[Protokolle zum Auffinden von Wörtern und Elementen]

____________

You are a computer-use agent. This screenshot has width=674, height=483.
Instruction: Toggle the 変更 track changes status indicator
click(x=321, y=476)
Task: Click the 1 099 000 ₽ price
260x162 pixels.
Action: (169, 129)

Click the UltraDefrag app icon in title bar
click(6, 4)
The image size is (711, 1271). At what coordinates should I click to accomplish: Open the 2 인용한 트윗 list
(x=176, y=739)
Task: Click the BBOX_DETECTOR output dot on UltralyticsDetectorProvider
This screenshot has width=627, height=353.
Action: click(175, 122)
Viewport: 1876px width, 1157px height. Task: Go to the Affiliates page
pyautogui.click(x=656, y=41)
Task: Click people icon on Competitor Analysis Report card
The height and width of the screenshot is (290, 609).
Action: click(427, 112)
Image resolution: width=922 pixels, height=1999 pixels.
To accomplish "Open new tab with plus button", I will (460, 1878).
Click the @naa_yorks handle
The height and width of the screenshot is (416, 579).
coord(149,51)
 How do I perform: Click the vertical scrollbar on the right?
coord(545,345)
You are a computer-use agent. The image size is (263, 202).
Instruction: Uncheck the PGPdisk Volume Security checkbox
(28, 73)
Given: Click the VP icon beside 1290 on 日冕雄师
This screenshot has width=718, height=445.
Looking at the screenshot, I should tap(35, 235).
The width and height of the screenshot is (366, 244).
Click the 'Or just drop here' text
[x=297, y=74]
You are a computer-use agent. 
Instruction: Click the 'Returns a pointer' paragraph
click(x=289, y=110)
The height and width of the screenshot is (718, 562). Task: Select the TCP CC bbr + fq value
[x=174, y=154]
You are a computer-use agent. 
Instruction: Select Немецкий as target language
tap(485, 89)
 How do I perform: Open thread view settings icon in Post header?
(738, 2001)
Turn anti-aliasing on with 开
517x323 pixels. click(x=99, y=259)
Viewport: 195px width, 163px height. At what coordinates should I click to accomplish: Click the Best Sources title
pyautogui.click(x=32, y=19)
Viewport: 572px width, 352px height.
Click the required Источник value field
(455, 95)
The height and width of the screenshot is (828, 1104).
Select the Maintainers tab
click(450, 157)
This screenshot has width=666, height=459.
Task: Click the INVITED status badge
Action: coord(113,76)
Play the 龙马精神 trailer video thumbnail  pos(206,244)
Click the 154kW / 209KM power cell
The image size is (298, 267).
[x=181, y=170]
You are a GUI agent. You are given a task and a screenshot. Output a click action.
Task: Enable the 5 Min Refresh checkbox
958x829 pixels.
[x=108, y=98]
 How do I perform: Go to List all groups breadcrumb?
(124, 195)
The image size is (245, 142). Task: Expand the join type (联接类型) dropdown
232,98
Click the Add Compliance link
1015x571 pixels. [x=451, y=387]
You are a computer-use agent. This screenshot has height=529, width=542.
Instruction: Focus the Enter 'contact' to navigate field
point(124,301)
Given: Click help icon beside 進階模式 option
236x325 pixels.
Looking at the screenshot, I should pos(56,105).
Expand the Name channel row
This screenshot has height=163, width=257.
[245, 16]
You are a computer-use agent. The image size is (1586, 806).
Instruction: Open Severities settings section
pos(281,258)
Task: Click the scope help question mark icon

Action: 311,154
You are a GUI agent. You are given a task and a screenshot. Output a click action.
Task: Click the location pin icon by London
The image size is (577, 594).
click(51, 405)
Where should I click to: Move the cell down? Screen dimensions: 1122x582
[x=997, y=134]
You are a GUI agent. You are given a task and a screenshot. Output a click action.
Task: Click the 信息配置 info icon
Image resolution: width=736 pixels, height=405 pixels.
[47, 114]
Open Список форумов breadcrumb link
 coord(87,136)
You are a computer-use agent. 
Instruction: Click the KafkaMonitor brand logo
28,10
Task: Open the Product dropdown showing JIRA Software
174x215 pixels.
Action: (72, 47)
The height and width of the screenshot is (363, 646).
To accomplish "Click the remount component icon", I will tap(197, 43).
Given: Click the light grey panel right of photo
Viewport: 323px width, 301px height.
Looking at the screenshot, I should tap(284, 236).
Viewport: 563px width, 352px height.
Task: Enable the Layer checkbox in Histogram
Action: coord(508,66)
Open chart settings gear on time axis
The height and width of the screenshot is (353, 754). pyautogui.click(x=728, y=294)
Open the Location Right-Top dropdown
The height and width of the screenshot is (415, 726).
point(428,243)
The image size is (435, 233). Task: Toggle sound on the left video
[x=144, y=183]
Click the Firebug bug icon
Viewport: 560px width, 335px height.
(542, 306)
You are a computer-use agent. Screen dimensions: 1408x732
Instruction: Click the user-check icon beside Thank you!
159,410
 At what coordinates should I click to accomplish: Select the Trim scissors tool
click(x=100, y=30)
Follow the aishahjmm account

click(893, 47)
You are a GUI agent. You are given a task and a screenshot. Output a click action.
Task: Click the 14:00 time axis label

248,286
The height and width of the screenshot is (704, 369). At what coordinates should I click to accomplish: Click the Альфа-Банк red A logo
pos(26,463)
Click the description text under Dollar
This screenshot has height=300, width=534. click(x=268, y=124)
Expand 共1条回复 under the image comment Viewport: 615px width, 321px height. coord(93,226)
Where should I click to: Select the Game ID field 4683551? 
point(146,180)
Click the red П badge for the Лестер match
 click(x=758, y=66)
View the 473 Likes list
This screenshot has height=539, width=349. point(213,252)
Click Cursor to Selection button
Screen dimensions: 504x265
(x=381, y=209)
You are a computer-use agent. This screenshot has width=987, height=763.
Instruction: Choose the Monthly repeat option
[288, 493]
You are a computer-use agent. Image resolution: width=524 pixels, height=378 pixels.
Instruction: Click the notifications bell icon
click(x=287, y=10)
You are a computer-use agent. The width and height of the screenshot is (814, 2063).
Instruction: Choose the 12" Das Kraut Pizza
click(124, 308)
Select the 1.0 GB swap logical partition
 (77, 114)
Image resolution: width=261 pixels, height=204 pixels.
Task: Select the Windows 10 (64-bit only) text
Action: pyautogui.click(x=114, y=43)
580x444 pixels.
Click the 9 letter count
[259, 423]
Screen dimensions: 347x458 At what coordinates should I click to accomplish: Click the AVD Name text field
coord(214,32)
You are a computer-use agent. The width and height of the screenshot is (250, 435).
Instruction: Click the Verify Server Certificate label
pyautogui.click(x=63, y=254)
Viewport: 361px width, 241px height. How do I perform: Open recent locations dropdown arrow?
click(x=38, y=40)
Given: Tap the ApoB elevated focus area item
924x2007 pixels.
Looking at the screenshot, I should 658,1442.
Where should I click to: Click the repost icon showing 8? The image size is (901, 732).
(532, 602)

____________

■ **DEINE ANWEISUNGEN**
Kannst du das gesamte Material so bearbeiten, dass „computer-use agent“ überall durch „GUI agent“ ersetzt ist und alles andere unverändert bleibt?

■ **ENDERGEBNIS**
You are a GUI agent. This screenshot has width=674, height=483.
Instruction: Toggle the 変更 track changes status indicator
click(x=321, y=476)
Task: Click the 1 099 000 ₽ price
260x162 pixels.
Action: (169, 129)

Click the UltraDefrag app icon in title bar
click(6, 4)
The image size is (711, 1271). At what coordinates should I click to accomplish: Open the 2 인용한 트윗 list
(x=176, y=739)
Task: Click the BBOX_DETECTOR output dot on UltralyticsDetectorProvider
This screenshot has width=627, height=353.
Action: click(175, 122)
Viewport: 1876px width, 1157px height. Task: Go to the Affiliates page
pyautogui.click(x=656, y=41)
Task: Click people icon on Competitor Analysis Report card
The height and width of the screenshot is (290, 609).
Action: click(427, 112)
Image resolution: width=922 pixels, height=1999 pixels.
To accomplish "Open new tab with plus button", I will (460, 1878).
Click the @naa_yorks handle
The height and width of the screenshot is (416, 579).
coord(149,51)
 How do I perform: Click the vertical scrollbar on the right?
coord(545,345)
You are a GUI agent. The image size is (263, 202).
Instruction: Uncheck the PGPdisk Volume Security checkbox
(28, 73)
Given: Click the VP icon beside 1290 on 日冕雄师
This screenshot has width=718, height=445.
Looking at the screenshot, I should tap(35, 235).
The width and height of the screenshot is (366, 244).
Click the 'Or just drop here' text
[x=297, y=74]
You are a GUI agent. 
Instruction: Click the 'Returns a pointer' paragraph
click(x=289, y=110)
The height and width of the screenshot is (718, 562). Task: Select the TCP CC bbr + fq value
[x=174, y=154]
You are a GUI agent. 
Instruction: Select Немецкий as target language
tap(485, 89)
 How do I perform: Open thread view settings icon in Post header?
(738, 2001)
Turn anti-aliasing on with 开
517x323 pixels. click(x=99, y=259)
Viewport: 195px width, 163px height. At what coordinates should I click to accomplish: Click the Best Sources title
pyautogui.click(x=32, y=19)
Viewport: 572px width, 352px height.
Click the required Источник value field
(455, 95)
The height and width of the screenshot is (828, 1104).
Select the Maintainers tab
click(450, 157)
This screenshot has width=666, height=459.
Task: Click the INVITED status badge
Action: coord(113,76)
Play the 龙马精神 trailer video thumbnail  pos(206,244)
Click the 154kW / 209KM power cell
The image size is (298, 267).
[x=181, y=170]
You are a GUI agent. You are given a task and a screenshot. Output a click action.
Task: Enable the 5 Min Refresh checkbox
958x829 pixels.
[x=108, y=98]
 How do I perform: Go to List all groups breadcrumb?
(124, 195)
The image size is (245, 142). Task: Expand the join type (联接类型) dropdown
232,98
Click the Add Compliance link
1015x571 pixels. [x=451, y=387]
You are a GUI agent. This screenshot has height=529, width=542.
Instruction: Focus the Enter 'contact' to navigate field
point(124,301)
Given: Click help icon beside 進階模式 option
236x325 pixels.
Looking at the screenshot, I should pos(56,105).
Expand the Name channel row
This screenshot has height=163, width=257.
[245, 16]
You are a GUI agent. The image size is (1586, 806).
Instruction: Open Severities settings section
pos(281,258)
Task: Click the scope help question mark icon

Action: 311,154
You are a GUI agent. You are given a task and a screenshot. Output a click action.
Task: Click the location pin icon by London
The image size is (577, 594).
click(51, 405)
Where should I click to: Move the cell down? Screen dimensions: 1122x582
[x=997, y=134]
You are a GUI agent. You are given a task and a screenshot. Output a click action.
Task: Click the 信息配置 info icon
Image resolution: width=736 pixels, height=405 pixels.
[47, 114]
Open Список форумов breadcrumb link
 coord(87,136)
You are a GUI agent. 
Instruction: Click the KafkaMonitor brand logo
28,10
Task: Open the Product dropdown showing JIRA Software
174x215 pixels.
Action: (72, 47)
The height and width of the screenshot is (363, 646).
To accomplish "Click the remount component icon", I will tap(197, 43).
Given: Click the light grey panel right of photo
Viewport: 323px width, 301px height.
Looking at the screenshot, I should tap(284, 236).
Viewport: 563px width, 352px height.
Task: Enable the Layer checkbox in Histogram
Action: coord(508,66)
Open chart settings gear on time axis
The height and width of the screenshot is (353, 754). pyautogui.click(x=728, y=294)
Open the Location Right-Top dropdown
The height and width of the screenshot is (415, 726).
point(428,243)
The image size is (435, 233). Task: Toggle sound on the left video
[x=144, y=183]
Click the Firebug bug icon
Viewport: 560px width, 335px height.
(542, 306)
You are a GUI agent. Screen dimensions: 1408x732
Instruction: Click the user-check icon beside Thank you!
159,410
 At what coordinates should I click to accomplish: Select the Trim scissors tool
click(x=100, y=30)
Follow the aishahjmm account

click(893, 47)
You are a GUI agent. You are given a task and a screenshot. Output a click action.
Task: Click the 14:00 time axis label

248,286
The height and width of the screenshot is (704, 369). At what coordinates should I click to accomplish: Click the Альфа-Банк red A logo
pos(26,463)
Click the description text under Dollar
This screenshot has height=300, width=534. click(x=268, y=124)
Expand 共1条回复 under the image comment Viewport: 615px width, 321px height. coord(93,226)
Where should I click to: Select the Game ID field 4683551? 
point(146,180)
Click the red П badge for the Лестер match
 click(x=758, y=66)
View the 473 Likes list
This screenshot has height=539, width=349. point(213,252)
Click Cursor to Selection button
Screen dimensions: 504x265
(x=381, y=209)
You are a GUI agent. This screenshot has width=987, height=763.
Instruction: Choose the Monthly repeat option
[288, 493]
You are a GUI agent. Image resolution: width=524 pixels, height=378 pixels.
Instruction: Click the notifications bell icon
click(x=287, y=10)
You are a GUI agent. The width and height of the screenshot is (814, 2063).
Instruction: Choose the 12" Das Kraut Pizza
click(124, 308)
Select the 1.0 GB swap logical partition
 (77, 114)
Image resolution: width=261 pixels, height=204 pixels.
Task: Select the Windows 10 (64-bit only) text
Action: pyautogui.click(x=114, y=43)
580x444 pixels.
Click the 9 letter count
[259, 423]
Screen dimensions: 347x458 At what coordinates should I click to accomplish: Click the AVD Name text field
coord(214,32)
You are a GUI agent. The width and height of the screenshot is (250, 435).
Instruction: Click the Verify Server Certificate label
pyautogui.click(x=63, y=254)
Viewport: 361px width, 241px height. How do I perform: Open recent locations dropdown arrow?
click(x=38, y=40)
Given: Tap the ApoB elevated focus area item
924x2007 pixels.
Looking at the screenshot, I should 658,1442.
Where should I click to: Click the repost icon showing 8? The image size is (901, 732).
(532, 602)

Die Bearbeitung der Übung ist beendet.